Lo que es verdadero edadismo es lo que se manifiesta en acciones y palabras y en la torpeza manifiesta de comunicar, aunque sean personas entendidas en gerontología, hay muchos edadismos que se difunden de manera inconsciente.

La autenticidad es fundamental, no la pose o pintoresquismo oportunista. El oportunismo, el elitismo, la falta de un compromiso sólido con la gran tarea que no podemos hacerla en un círculo de amigos, sino trabajando con la comunidad.

El futuro del envejecimiento es reducir el conflicto entre lo biológico y lo social, decir la verdad a la gente, no mentiras convenientes, entre muchos grupos variopintos compitiendo entre ellos, olvidando la razón por la cual estamos todos aquí ¿ Para que estamos? Visión y comunicación gerontológica para el porvenir del envejecimiento, significa autenticidad.

La gerontología requiere renovar enfoques, resolver controversias acerca de lo que es el envejecimiento de hoy, seguir investigando y reflexionando, hay toda una reescritura pendiente, desterrar terminologías inadecuadas e incidir en lo científico, no es hora de decir si a todo, sobre todo cuando trae espectáculo y sonrisas.

Es hora de cuestionar y revisar lo que supuestamente ya está definido y claro y que sin embargo está haciendo agua, ya no refleja la realidad.

Vamos a redefinir el envejecimiento ya, el gerontólogo como agente de cambio, disruptivo, inconforme, con habilidad polémica y comunicadora es el gerontólogo para hoy y el mañana, muy fácil es seguir el camino de la conformidad, el gran reto es la renovación necesaria y seria.

Revisemos también la importancia fundamental de los estilos de vida, la gerontofobia, debe ser desterrada, pero también es cierto que un estilo de vida no saludable puede crear en el individuo miedo a la adultez mayor, si te has dañado a ti mismo.

Reflexionemos sobre políticas públicas  y derechos, lanzamos las campanas a volar, sin justificación, ¿la ley cambia a las personas? ¿las políticas publicas sin acciones promotoras y hechos concretos, merecen fiesta?

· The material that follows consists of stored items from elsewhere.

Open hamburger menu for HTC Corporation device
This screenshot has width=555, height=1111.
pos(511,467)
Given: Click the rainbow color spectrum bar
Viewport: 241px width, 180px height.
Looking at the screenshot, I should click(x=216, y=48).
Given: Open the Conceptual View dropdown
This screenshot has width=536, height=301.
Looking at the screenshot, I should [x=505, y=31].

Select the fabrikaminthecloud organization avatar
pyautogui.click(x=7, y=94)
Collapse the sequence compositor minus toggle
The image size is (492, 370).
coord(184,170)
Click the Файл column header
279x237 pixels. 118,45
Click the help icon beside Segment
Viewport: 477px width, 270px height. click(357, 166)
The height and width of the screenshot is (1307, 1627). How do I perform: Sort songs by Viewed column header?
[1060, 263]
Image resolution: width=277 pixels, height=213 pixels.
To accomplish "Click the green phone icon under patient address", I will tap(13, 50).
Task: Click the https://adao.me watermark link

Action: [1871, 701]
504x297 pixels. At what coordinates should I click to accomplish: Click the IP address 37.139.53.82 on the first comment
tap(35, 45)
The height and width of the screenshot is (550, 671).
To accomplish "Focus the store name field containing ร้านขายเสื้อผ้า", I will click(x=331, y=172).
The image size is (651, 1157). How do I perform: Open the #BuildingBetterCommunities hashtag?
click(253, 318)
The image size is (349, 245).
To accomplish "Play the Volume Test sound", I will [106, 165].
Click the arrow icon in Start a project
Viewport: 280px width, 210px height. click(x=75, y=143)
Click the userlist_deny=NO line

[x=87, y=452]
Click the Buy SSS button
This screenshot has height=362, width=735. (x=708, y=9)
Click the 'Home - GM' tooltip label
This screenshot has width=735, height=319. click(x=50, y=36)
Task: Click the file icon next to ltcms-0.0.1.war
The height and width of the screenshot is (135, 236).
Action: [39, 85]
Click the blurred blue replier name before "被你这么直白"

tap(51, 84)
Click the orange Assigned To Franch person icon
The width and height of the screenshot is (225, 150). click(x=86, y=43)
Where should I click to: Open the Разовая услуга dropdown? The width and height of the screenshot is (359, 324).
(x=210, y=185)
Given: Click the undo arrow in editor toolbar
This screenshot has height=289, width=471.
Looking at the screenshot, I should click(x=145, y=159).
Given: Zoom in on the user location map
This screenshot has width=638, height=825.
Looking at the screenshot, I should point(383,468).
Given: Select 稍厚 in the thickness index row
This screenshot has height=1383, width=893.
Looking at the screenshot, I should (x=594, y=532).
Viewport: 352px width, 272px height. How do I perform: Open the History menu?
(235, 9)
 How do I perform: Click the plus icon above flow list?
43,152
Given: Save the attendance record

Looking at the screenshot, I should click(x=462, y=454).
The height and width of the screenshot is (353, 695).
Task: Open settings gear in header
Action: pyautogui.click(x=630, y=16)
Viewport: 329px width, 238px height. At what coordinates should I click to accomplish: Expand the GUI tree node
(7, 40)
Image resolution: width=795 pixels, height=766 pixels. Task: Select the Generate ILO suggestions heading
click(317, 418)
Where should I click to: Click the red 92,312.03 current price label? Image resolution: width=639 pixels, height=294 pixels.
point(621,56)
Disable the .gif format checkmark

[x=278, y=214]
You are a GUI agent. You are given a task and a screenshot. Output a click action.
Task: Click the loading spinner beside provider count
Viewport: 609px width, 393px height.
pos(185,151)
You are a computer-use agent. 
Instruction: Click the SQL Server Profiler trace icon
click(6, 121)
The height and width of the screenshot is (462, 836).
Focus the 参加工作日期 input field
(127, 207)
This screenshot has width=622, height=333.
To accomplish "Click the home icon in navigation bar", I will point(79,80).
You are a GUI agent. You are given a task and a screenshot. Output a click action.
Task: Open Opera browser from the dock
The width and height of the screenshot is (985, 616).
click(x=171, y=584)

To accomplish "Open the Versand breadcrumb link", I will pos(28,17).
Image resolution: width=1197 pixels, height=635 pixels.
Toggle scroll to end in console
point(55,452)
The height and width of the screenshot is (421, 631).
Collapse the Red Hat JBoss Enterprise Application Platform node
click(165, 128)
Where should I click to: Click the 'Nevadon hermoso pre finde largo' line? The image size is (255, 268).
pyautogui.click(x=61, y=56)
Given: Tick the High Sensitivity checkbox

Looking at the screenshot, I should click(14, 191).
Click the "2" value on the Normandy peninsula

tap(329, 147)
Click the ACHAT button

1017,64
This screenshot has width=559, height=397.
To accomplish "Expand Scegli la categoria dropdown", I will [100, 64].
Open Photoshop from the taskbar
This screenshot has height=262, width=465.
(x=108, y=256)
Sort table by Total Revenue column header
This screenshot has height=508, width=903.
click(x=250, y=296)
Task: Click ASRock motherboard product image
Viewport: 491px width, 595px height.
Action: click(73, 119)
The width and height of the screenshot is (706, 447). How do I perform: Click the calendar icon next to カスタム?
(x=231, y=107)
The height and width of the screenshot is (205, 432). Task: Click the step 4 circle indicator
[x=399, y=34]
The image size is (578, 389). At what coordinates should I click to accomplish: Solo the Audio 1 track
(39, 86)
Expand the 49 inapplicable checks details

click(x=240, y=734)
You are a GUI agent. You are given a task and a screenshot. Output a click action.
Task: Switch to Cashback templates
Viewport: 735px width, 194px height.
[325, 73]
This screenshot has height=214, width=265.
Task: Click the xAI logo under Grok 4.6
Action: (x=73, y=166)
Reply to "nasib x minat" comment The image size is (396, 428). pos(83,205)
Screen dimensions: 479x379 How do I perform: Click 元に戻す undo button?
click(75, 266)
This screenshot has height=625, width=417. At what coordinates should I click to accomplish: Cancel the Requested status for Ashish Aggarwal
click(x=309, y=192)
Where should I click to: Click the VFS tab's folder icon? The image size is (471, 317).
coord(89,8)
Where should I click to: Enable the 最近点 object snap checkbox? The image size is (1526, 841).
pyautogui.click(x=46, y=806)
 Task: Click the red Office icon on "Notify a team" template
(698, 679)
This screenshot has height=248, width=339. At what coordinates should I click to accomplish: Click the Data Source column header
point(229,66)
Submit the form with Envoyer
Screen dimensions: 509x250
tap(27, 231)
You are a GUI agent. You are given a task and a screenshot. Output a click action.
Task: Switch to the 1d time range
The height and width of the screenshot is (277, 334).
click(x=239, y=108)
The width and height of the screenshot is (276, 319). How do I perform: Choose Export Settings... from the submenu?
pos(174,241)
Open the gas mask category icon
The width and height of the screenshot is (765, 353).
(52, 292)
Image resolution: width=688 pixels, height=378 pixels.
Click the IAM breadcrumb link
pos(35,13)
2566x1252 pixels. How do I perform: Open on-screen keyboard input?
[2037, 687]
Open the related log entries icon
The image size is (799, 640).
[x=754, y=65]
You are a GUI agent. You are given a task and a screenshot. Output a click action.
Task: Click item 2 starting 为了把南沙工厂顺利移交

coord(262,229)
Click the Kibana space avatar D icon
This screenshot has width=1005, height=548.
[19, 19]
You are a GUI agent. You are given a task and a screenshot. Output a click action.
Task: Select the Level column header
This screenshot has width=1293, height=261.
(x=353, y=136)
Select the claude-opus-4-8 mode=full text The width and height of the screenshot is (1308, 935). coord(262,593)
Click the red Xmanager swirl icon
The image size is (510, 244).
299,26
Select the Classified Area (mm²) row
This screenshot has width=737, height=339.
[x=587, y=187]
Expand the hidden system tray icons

Me preocupa que personalidades estén viendo el panorama futuro con mucho pesimismo, ignorando que el crecimiento de las personas mayores no es solo cuantitativo, sino fundamentalmente cualitativo.

Finalmente necesitamos gerontólogos comunicadores eficientes e integrados con el resto de profesionales de las ciencias del envejecimiento, ser humildes, y a la vez con la sana ambición de crecer al servicio de la comunidad envejeciente.